Setelah kehancuran dunia manusia kayu, Pencipta berkata: “Waktu fajar telah tiba, untuk pekerjaan yang akan selesai dan bagi mereka yang akan menopang dan memelihara kita untuk tampil, anak-anak yang tercerahkan, pengikut yang beradab; manusia itu, manusia, muncul di permukaan bumi ". Dan setelah refleksi dan diskusi, mereka menemukan masalah manusia mana yang harus dijadikan: the Jagung. Berbagai binatang membantu para dewa dengan membawa telinga jagung dari tanah yang subur, Paxil dan Cayalá; hewan-hewan ini adalah Yac, kucing liar; Utiú, coyote; Quel, burung beo, dan Hoh, burung gagak.

Nenek Ixmucané menyiapkan sembilan minuman dengan jagung giling, untuk membantu para dewa membentuk manusia: “Daging mereka dibuat dari jagung kuning, dari jagung putih; lengan dan kaki pria itu terbuat dari adonan jagung. Hanya adonan jagung yang masuk ke daging ayah kita, keempat laki-laki yang dibentuk.

Orang-orang itu, kata Ah-Gucumatz, disebutkan namanya Balam-Quitzé (Jaguar-Quiché), Balam-Acab (jaguar-Night), Mahucutah (Tidak ada) e Iqui Balam (Angin-jaguar). “Dan sewaktu mereka berpenampilan seperti pria, mereka adalah pria; mereka berbicara, mereka bercakap-cakap, mereka melihat, mereka mendengar, mereka berjalan, mereka memegang barang; mereka adalah pria yang baik dan cantik dan sosok mereka adalah sosok laki-laki ”.

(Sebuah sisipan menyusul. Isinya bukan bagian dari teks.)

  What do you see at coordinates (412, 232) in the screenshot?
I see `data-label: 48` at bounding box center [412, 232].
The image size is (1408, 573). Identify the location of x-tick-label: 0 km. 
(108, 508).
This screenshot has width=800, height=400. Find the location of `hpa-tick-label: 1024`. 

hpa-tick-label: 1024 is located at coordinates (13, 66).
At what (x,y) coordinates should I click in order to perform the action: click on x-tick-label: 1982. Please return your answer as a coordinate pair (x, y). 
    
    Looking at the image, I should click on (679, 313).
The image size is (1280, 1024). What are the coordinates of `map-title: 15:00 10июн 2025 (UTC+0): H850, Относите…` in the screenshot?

Mereka juga diberkahi dengan kecerdasan dan penglihatan sempurna, yang mengungkapkan kebijaksanaan tak terbatas. Dengan demikian, mereka langsung mengenali dan menyembah Pencipta. Tetapi mereka menyadari bahwa jika manusia sempurna mereka tidak akan mengenali atau menyembah dewa, mereka akan menyamakan diri mereka dengan mereka dan mereka tidak akan menyebar lagi. Dan kemudian, kata pendeta itu, “Hati Surga menebarkan kabut di mata mereka, yang menjadi kabur seperti saat meniup bulan dari cermin. Mata mereka tertutup dan mereka hanya bisa melihat apa yang dekat, hanya ini yang jelas bagi mereka ”.

Dengan demikian mereduksi laki-laki ke dimensi mereka yang sebenarnya, dimensi manusia, istri mereka diciptakan. "Mereka memperanakkan laki-laki, suku kecil dan suku besar, dan mereka adalah asal muasal kami, orang-orang Quiché."

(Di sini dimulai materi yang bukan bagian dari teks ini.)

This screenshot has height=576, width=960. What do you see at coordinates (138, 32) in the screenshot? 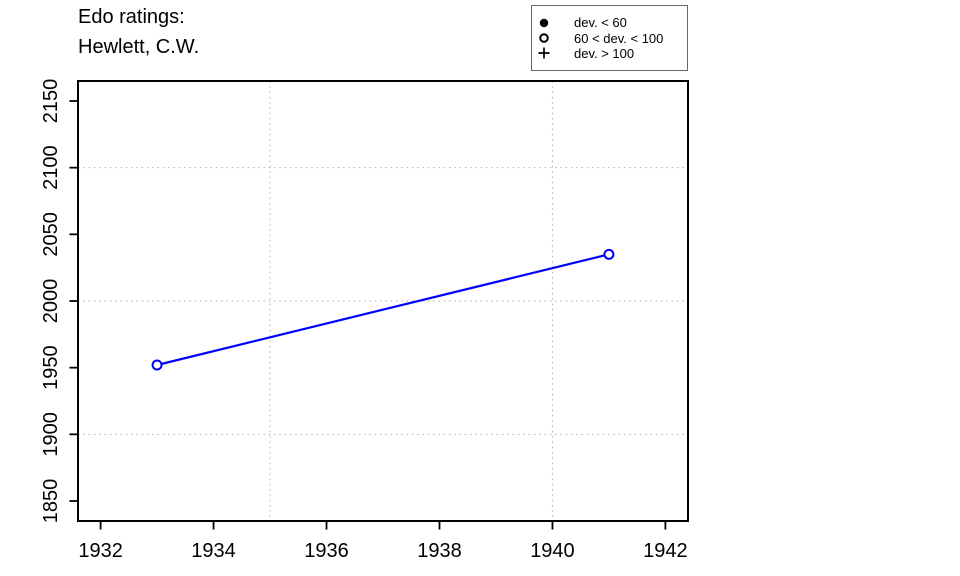
I see `chart-title: Edo ratings: Hewlett, C.W.` at bounding box center [138, 32].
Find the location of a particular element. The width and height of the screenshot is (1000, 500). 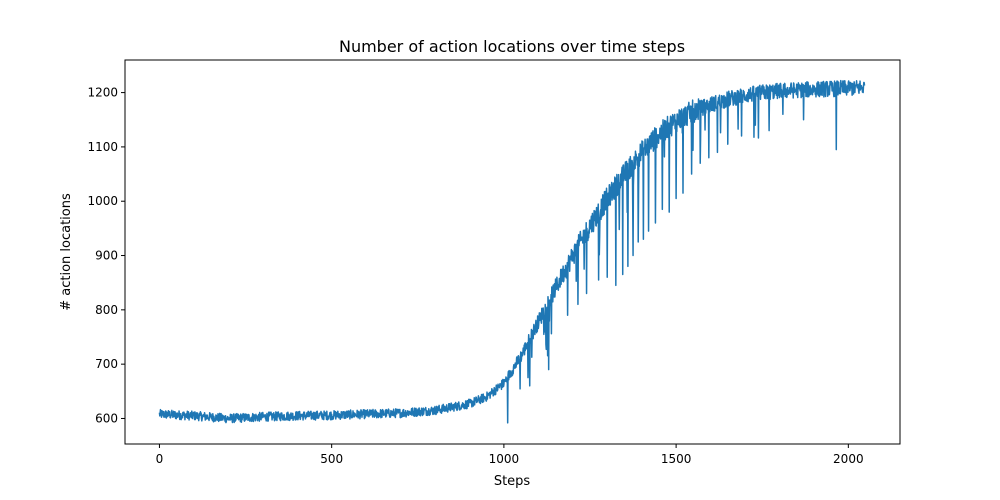

y-tick-label: 900 is located at coordinates (106, 256).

Suku-suku itu bertambah banyak dan dalam kegelapan mereka menuju Tulán, di mana mereka menerima gambar dewa mereka. Salah satu diantara mereka, Tohil, memberi mereka api dan mengajari mereka berkorban untuk menopang para dewa. Kemudian, dengan mengenakan kulit binatang dan menggendong dewa-dewa mereka di punggung mereka, mereka pergi menunggu matahari baru terbit, fajar dunia sekarang, di atas gunung. Penampilan pertama Nobok Ek, Bintang fajar yang agung, mengumumkan kedatangan Matahari. Orang-orang itu menyalakan dupa dan mempersembahkan persembahan. Dan segera Matahari muncul, diikuti oleh Bulan dan bintang-bintang. “Hewan-hewan kecil dan besar bersukacita,” kata Ah-Gucumatz, “dan bangkit di dataran sungai, di jurang dan di puncak gunung; Mereka semua melihat ke tempat matahari terbit, kemudian singa dan harimau meraung ... dan elang, burung bangkai raja, burung kecil dan burung besar melebarkan sayapnya. Segera permukaan bumi mengering karena matahari ”. Demikianlah berakhirnya kisah pendeta tinggi.

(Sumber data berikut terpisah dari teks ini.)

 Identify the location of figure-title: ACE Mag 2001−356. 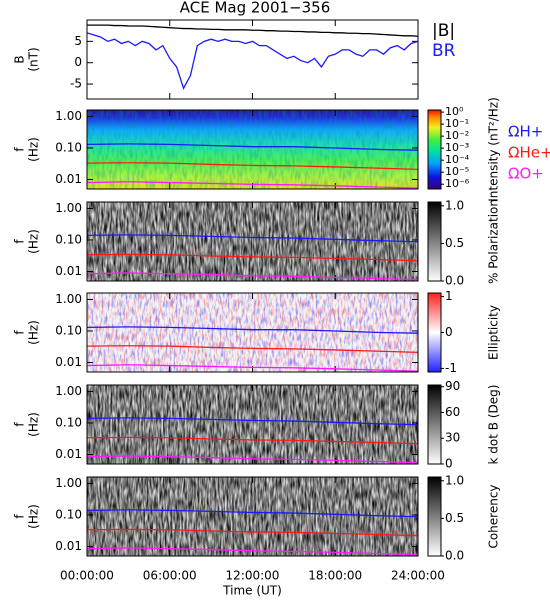
(256, 8).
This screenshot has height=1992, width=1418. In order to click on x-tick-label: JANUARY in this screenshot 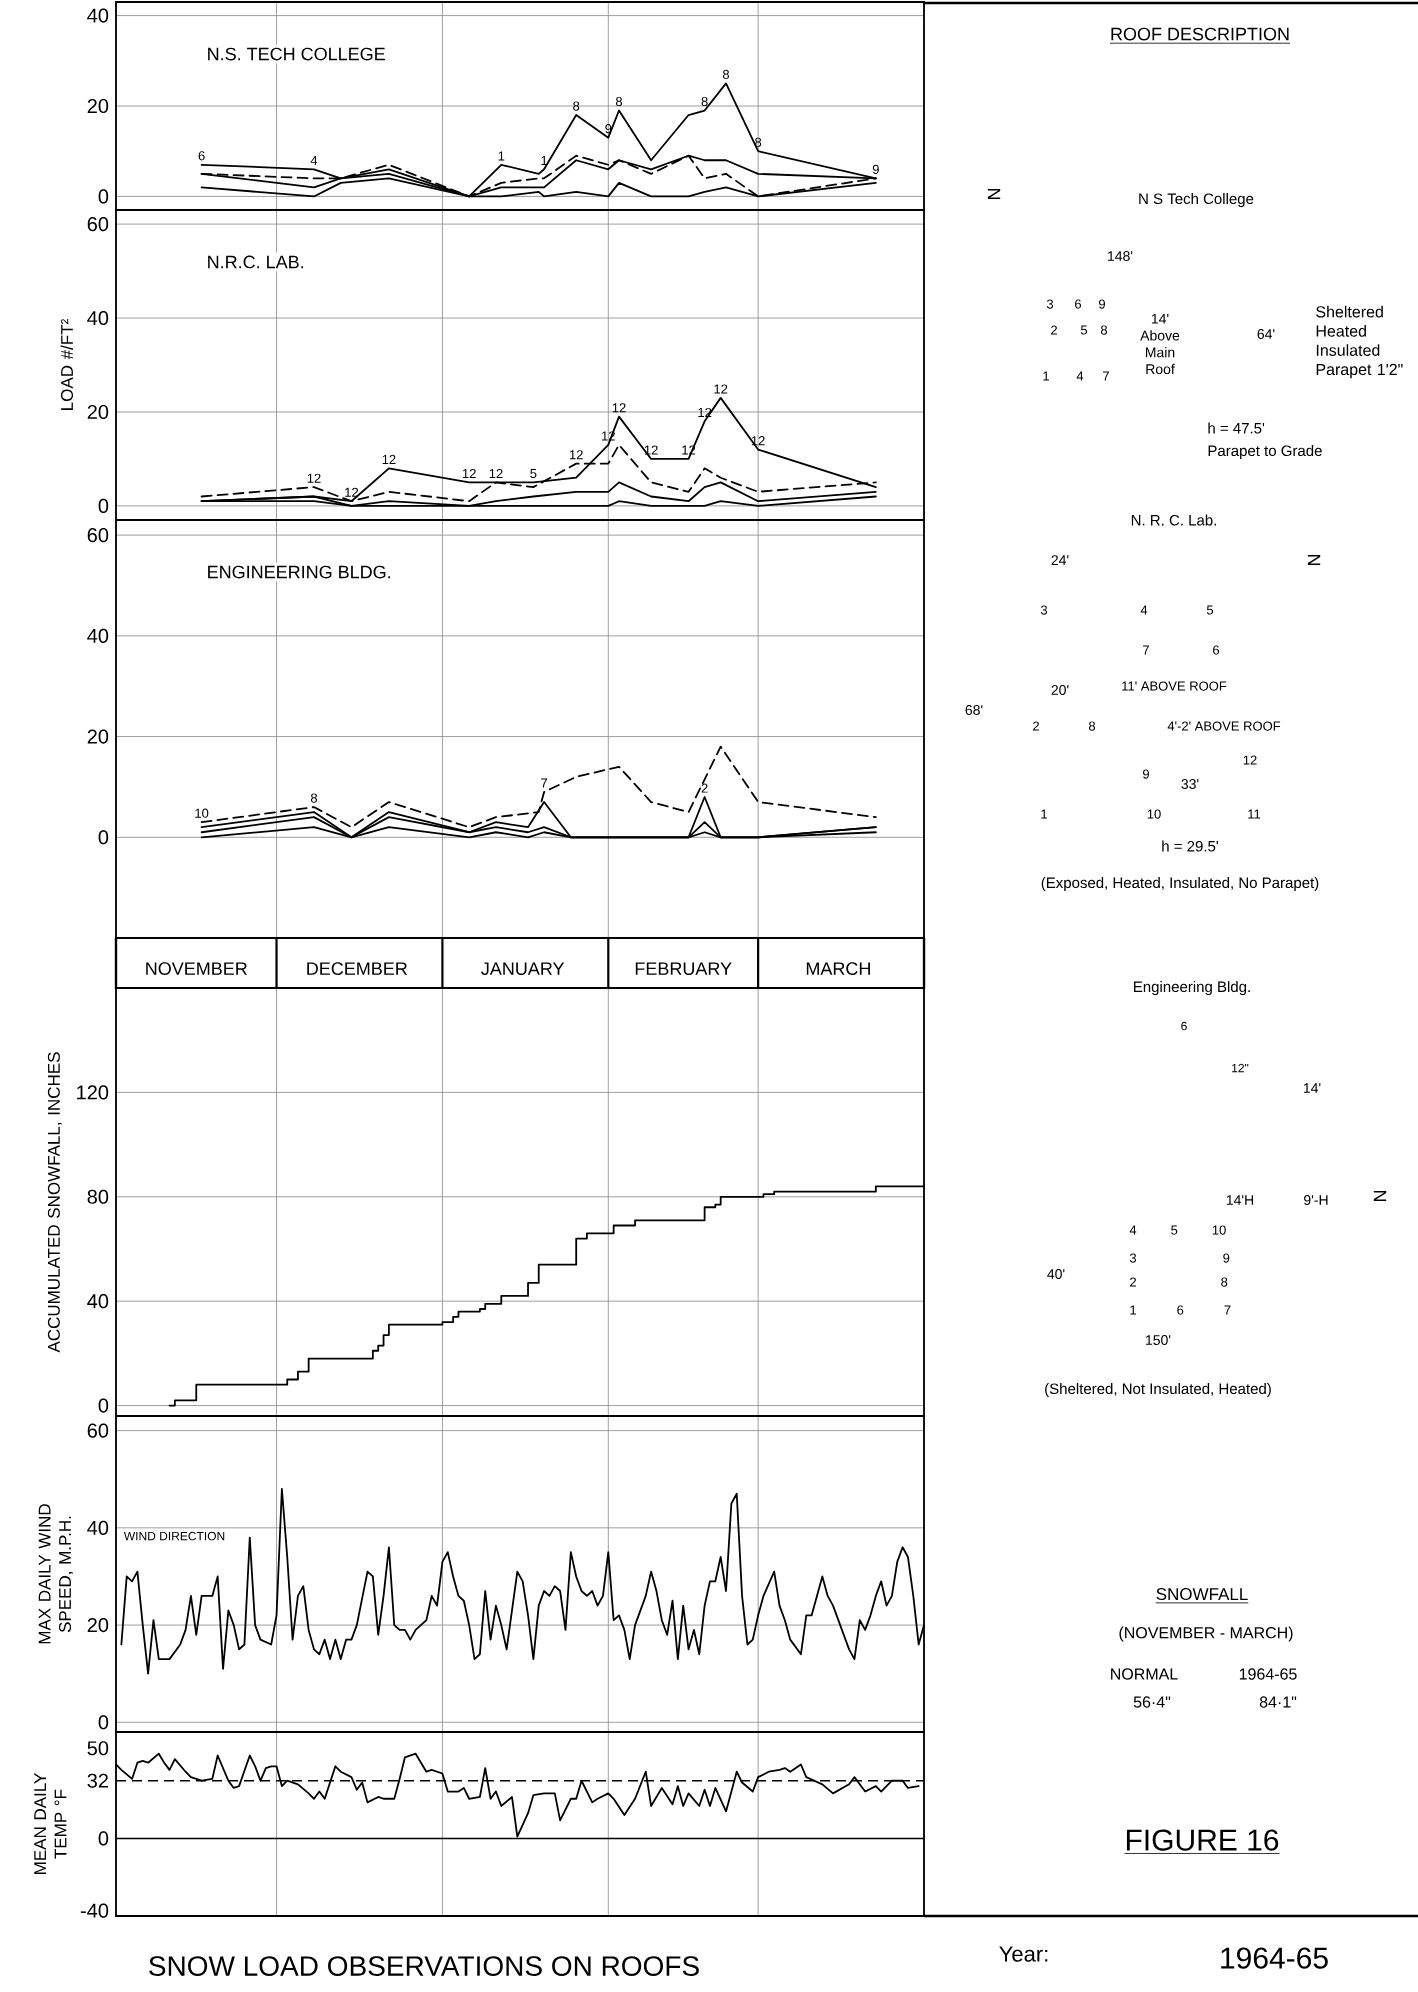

Dan meniru suku-suku primal itu, semua orang Gumarcaah menyanyikan lagu pujian untuk Matahari dan para dewa Pencipta, dan juga kepada leluhur pertama yang, berubah menjadi makhluk ilahi, melindungi mereka dari wilayah surgawi. Bunga, buah-buahan dan hewan dipersembahkan, dan imam yang mempersembahkan Ah Nacom, mengorbankan korban manusia di puncak piramida untuk memenuhi pakta lama: memberi makan para dewa dengan darah mereka sendiri sehingga mereka terus memberi kehidupan pada alam semesta.

Pin
Send
Share
Send

Video: MEMANGNYA ADA CINA MUSLIM DI JAKARTA? (Mungkin 2024).